* _Work instruction_: Reproduce exactly the lines below from the one containing "Viewport: 1395px width, 868px height." through the one containing "Viewport: 1568px width, 682px height.", including both, and nothing else.

Saved entries:
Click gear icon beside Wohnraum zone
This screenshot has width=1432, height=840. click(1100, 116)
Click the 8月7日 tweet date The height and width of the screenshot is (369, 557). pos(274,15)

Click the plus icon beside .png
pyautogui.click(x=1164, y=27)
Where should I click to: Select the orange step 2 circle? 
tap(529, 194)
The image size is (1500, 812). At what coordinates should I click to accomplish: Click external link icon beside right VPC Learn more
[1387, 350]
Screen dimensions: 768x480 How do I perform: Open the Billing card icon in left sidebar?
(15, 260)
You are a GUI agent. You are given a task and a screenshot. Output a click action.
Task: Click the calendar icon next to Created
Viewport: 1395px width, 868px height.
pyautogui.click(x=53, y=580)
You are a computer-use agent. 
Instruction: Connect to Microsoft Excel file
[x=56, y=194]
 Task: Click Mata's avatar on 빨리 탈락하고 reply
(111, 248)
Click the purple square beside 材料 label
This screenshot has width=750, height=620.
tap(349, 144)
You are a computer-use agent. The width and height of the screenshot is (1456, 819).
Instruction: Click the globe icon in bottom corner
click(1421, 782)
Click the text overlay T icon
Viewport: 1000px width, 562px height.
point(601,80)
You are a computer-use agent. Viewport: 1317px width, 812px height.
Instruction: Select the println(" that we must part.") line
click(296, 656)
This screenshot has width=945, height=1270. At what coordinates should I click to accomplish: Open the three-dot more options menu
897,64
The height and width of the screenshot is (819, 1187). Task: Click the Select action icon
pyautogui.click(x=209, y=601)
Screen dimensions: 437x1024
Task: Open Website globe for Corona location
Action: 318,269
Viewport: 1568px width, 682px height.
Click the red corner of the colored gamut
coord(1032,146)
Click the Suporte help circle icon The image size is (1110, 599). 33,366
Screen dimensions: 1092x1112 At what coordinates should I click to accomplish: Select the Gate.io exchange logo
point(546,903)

* _Answer to the exercise_:
Viewport: 1395px width, 868px height.
pyautogui.click(x=53, y=580)
You are a computer-use agent. 
Instruction: Connect to Microsoft Excel file
[x=56, y=194]
 Task: Click Mata's avatar on 빨리 탈락하고 reply
(111, 248)
Click the purple square beside 材料 label
This screenshot has width=750, height=620.
tap(349, 144)
You are a computer-use agent. The width and height of the screenshot is (1456, 819).
Instruction: Click the globe icon in bottom corner
click(1421, 782)
Click the text overlay T icon
Viewport: 1000px width, 562px height.
point(601,80)
You are a computer-use agent. Viewport: 1317px width, 812px height.
Instruction: Select the println(" that we must part.") line
click(296, 656)
This screenshot has width=945, height=1270. At what coordinates should I click to accomplish: Open the three-dot more options menu
897,64
The height and width of the screenshot is (819, 1187). Task: Click the Select action icon
pyautogui.click(x=209, y=601)
Screen dimensions: 437x1024
Task: Open Website globe for Corona location
Action: 318,269
Viewport: 1568px width, 682px height.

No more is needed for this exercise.